Tiene buena vista de la zona de Carrocera y las cumbres de los Calderones, aunque con niebla se ve poco y a veces no se puede ver nada.

La bajada se realiza directamente y en la parte baja se sigue hacia la derecha tomando buenos senderos y cuidando de no sobrepasar la alambrada hasta llegar a unas praderas en la loma. Bajando hacia la izquierda se pueden encontrar las mismas cuestas con matorral de la ida y por la derecha se va hacia otro arroyo y es por donde se va a descender.
La bajada no entraña más problemas que la cuesta porque se trata de una pradera limpia de maleza y cuando parece que se va a internar en el robledal, una vira a la izquierda lleva hacia otro tramo de terreno limpio con una roca abajo.

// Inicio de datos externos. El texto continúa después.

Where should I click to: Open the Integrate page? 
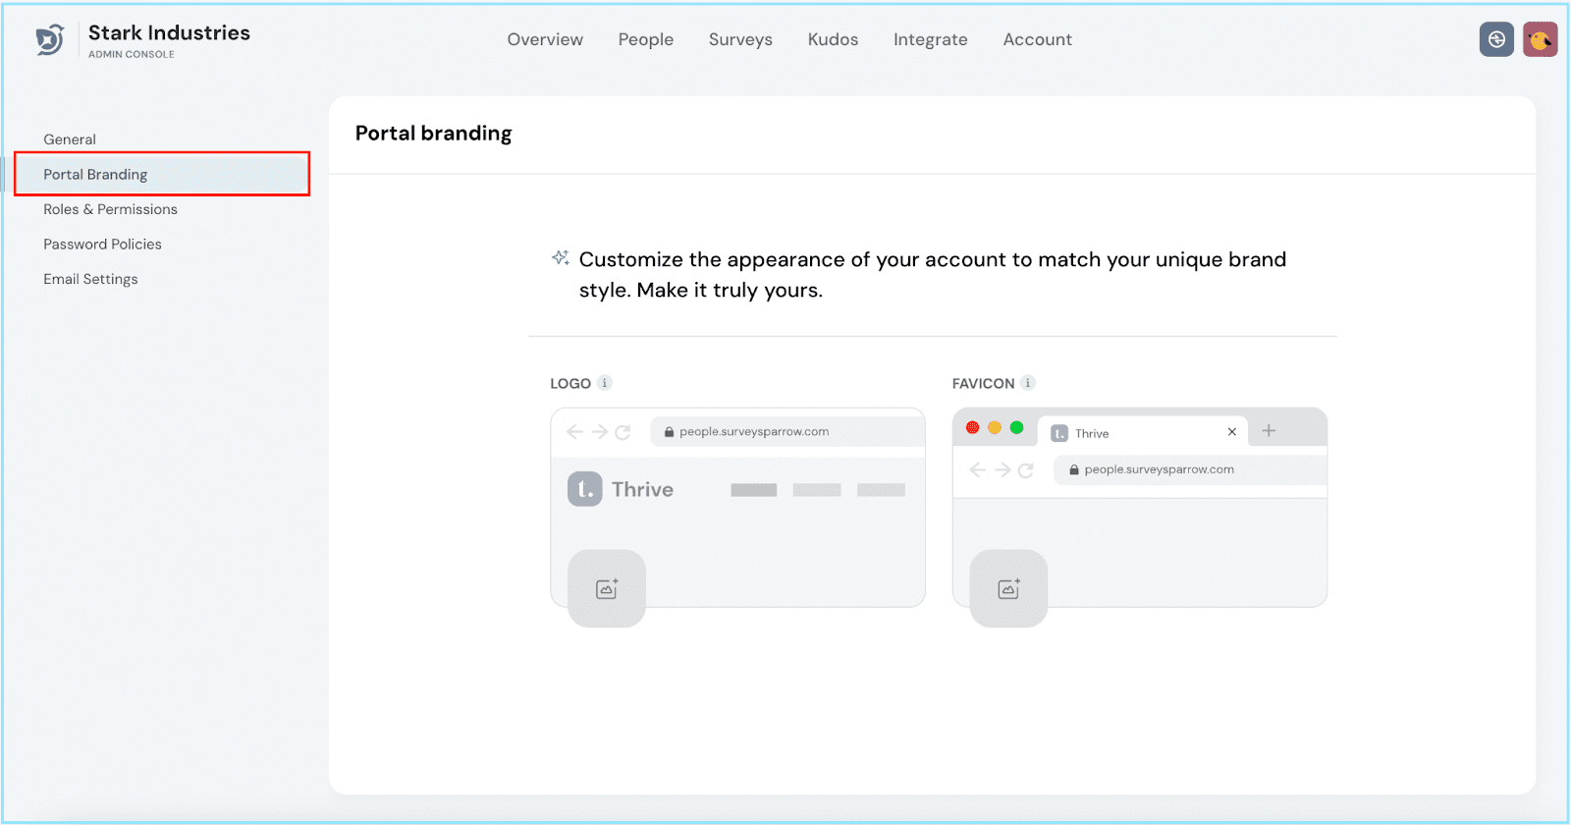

Antes de llegar a la roca se toma un sendero que lleva al arroyo y tras una revuelta se sigue por otra senda a media ladera para tomar la que desciende cómodamente, aunque con bastante desnivel hasta que se llega a la altura de la cantera de Viñayo donde se encuentra una pista que lleva directamente a la carretera. El paso por este tramo se debe realizar con las debidas precaciones y si se escuchan sirenas de voladura ponerse a salvo o buscar una alternativa. De todos modos la cantera está un poco lejana.
Al finalizar la pista se llega a la carretera y solamente se deben realizar los 2 Km que separan de Viñayo donde finaliza la ruta.